There is some degree of confusion in this thread and the report below attempts to clarify it.


The factors that determine whether a renderer-specific method or fallback one (general, for all renderers) is triggered are:

  1. primary methods in CLOS run in most-specific-first order by default;
  2. the inheritance relationship between renderer and non-renderer classes (i.e. either buffer inherits from <renderer>-buffer or vice-versa);
  3. the method's specialized-lambda-list (i.e. ((buffer t)) and ((buffer buffer)) are radically different).

With that in mind, the two strategies below are worth of attention.

(define-ffi-generic ffi-foo (buffer)
  "..."
  ;; This strategy would fail if <renderer>-buffer would inherit from buffer.
  (:method ((buffer buffer))
    (or (call-next-method) (fallback-logic))))

(define-ffi-generic ffi-foo (buffer)
  "..."
  ;; This strategy is more lenient wrt typing.  If there is a renderer
  ;; specialization, it will be invoked instead of the fallback logic below.
  (:method ((buffer t))
    (fallback-logic)))

As of today, we follow the second option and it seems reasonable.

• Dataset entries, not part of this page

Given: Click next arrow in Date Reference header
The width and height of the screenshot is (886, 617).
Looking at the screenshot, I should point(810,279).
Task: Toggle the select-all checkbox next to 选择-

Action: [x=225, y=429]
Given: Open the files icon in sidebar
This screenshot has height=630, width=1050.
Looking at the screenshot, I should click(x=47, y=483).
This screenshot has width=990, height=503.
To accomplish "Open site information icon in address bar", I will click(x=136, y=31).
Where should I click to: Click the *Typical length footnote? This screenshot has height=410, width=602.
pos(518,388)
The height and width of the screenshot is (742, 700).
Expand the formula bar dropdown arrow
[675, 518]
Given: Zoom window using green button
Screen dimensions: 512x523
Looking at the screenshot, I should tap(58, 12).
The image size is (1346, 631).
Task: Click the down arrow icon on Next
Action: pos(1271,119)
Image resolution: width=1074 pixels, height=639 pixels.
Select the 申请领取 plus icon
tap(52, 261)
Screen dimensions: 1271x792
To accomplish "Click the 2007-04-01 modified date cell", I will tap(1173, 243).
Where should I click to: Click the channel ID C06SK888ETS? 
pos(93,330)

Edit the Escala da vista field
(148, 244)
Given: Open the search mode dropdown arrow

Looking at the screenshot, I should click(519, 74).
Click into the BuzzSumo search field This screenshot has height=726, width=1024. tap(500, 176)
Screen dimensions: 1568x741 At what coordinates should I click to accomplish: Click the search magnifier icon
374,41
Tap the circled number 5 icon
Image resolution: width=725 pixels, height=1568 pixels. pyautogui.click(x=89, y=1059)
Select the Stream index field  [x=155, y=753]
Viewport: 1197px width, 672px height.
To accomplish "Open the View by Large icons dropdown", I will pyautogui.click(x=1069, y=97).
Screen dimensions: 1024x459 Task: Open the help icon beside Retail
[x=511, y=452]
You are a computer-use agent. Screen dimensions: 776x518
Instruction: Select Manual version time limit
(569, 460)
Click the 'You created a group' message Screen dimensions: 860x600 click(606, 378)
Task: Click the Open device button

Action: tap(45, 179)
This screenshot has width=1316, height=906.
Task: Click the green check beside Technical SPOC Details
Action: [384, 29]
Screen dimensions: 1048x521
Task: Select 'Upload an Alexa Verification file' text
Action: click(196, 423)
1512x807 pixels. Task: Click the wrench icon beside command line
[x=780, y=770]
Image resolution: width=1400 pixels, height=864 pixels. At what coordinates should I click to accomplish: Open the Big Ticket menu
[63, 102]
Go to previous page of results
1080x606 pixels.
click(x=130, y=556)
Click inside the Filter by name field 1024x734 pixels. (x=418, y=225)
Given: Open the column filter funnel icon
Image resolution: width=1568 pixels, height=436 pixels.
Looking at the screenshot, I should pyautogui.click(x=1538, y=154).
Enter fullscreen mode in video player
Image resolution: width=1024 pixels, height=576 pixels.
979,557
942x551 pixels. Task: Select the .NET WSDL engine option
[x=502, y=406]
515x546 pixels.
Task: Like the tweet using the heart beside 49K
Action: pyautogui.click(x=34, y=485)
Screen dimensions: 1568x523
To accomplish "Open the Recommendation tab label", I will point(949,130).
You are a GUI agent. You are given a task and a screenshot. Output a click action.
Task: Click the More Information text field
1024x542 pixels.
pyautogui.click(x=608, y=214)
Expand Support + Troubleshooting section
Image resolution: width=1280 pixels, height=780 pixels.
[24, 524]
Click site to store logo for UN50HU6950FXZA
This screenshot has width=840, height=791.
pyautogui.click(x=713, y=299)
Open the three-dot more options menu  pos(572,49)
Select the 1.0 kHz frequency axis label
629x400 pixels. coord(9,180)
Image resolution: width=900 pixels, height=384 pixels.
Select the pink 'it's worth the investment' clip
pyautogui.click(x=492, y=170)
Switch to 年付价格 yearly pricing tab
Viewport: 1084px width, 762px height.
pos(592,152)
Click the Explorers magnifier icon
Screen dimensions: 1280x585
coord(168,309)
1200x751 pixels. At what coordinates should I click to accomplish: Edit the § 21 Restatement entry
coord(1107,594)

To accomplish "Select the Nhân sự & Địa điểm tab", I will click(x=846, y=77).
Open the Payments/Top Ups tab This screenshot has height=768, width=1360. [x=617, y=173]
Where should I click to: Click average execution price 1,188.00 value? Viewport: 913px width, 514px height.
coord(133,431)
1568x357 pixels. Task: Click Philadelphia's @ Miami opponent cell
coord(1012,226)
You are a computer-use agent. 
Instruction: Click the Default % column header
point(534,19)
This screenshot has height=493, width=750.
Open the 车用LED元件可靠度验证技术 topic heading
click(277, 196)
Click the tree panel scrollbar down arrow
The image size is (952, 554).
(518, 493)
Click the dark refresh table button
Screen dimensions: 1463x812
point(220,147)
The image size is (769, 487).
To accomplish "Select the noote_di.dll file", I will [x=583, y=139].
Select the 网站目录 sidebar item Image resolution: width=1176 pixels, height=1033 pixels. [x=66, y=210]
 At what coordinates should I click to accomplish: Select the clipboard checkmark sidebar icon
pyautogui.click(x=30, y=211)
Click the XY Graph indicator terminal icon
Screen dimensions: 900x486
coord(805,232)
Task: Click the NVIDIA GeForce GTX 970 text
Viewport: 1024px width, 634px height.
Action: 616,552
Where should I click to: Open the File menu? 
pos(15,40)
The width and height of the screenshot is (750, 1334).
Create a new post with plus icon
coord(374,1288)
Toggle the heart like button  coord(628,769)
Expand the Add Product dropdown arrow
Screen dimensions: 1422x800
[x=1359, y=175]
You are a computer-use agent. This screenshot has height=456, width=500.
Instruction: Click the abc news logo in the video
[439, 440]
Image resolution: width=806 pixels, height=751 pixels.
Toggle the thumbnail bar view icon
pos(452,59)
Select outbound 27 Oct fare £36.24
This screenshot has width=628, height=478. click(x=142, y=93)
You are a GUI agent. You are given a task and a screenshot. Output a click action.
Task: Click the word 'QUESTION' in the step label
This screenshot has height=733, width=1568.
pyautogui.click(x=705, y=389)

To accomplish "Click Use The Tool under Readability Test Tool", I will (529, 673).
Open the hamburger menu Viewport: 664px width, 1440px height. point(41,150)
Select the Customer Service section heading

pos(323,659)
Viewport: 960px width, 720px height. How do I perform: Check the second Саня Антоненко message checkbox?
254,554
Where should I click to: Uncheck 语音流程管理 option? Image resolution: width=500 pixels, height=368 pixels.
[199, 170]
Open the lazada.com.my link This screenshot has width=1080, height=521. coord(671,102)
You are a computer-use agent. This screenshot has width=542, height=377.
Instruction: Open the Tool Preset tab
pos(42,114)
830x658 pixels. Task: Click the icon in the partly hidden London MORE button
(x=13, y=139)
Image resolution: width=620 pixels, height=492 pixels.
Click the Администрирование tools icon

It should now be clear that, when running Nyxt with WebKitGTK, the specialized GTK method of ffi-buffer-zoom-level is being honored. Note that the corresponding method defined in foreign-interface (relying on JS) takes (buffer) as argument (i.e. ((buffer t))), meaning that the GTK method is more specific and the conclusion follows.

Nonetheless, it did trick me for a while as well.

I'm keeping the issue open since I'm making a very deep review of foreign-interface.